Solatorobo earned mostly positive ratings in Europe and North America, with a 75% average score on aggregate review website GameRankings, and a 76 out of 100 from Metacritic, and game's overall bright tone and presentation were generally praised by critics. Some, such as Nintendo Power, remarked that the title went against the then-current video game market trend of "brooding teenagers and grim space marines" calling it "a game that captures the bold, experimental spirit of the NES era with some of the finest production values seen on the Nintendo DS". However, criticism was reserved for its lack of challenge and over-abundance of dialogue, stating that "its 20-hour quest is padded with a few more conversation scenes than it needs". 1UP.com similarly felt that Solatorobos pace was hindered by too much text, calling it "an excellently localized treat to read, full of life and never clumsy; unfortunately, the game's major issue is that it just doesn't know when to shut up". While reviewers such as Destructoid found the gameplay as a whole to be "repetitive" and "mediocre", it commented that Solatorobos unique visual style and well-produced cutscenes could have been the foundation for an animated film.
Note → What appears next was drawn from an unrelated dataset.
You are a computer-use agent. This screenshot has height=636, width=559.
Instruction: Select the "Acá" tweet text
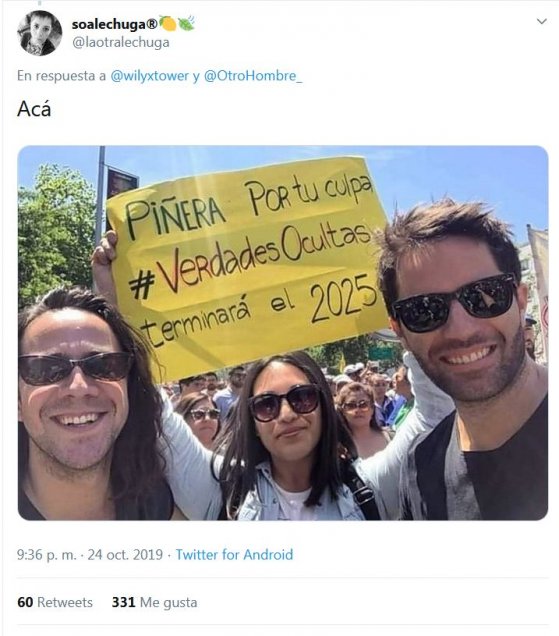[x=34, y=109]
Solatorobo was nominated for DS Game of the Year, Best Adventure Game, Best Story/Writing, Overall Game of the Year, and Best New Character for "Red the Hunter" in the 23rd annual Nintendo Power awards in 2011. The magazine would later rank the game as the 268th greatest title released for a Nintendo console in its December 2012 farewell issue. IGN would also nominate the game for "Best 3DS/DS Role-Playing Game" during its "Best of 2011" awards feature.

Aggregate scores
| Aggregator | Score |
|---|---|
| GameRankings | 75.87% |
| Metacritic | 76 / 100 |

Review scores
| Publication | Score |
|---|---|
| 1Up.com | B− |
| Eurogamer | 8 / 10 |
| Famitsu | 33 / 40 |
| Game Informer | 7.5 / 10 |
| GameSpot | 7.5 / 10 |
| IGN | 8 / 10 |
| Nintendo Power | 9 / 10 |

==Legacy==
A light novel adaptation of Solatorobo named Red Data Children was published in Dragon Magazine. The novel is a prequel to the main game, taking place seven years before the title's main storyline, and was written by Daishi Kitayama and illustrated by Dmyo. In November 2012, CyberConnect2 president and CEO Hiroshi Matsuyama revealed at a Bandai Namco press event in Barcelona that his company was interested in developing a follow-up to Solatorobo, confirming they had a story ready despite no finalized platform or release window. The mobile phone game Little Tail Story, set in the same universe, was later released in Japan in March 2014, with Red Savarin making a cameo appearance as a playable character in a July 2014 event. That same year, characters from Solatorobo also appeared in the Japanese mobile game Road to Dragons by Acquire Corp.

A proper prequel, only titled Fuga: Melodies of Steel was teased by Hiroshi Matsuyama on the February 2018 issue of Famitsu as part of the Vengeance series. This game is set 700 years before the events of Solatorobo and Tail Concerto. The game was released in July 2021.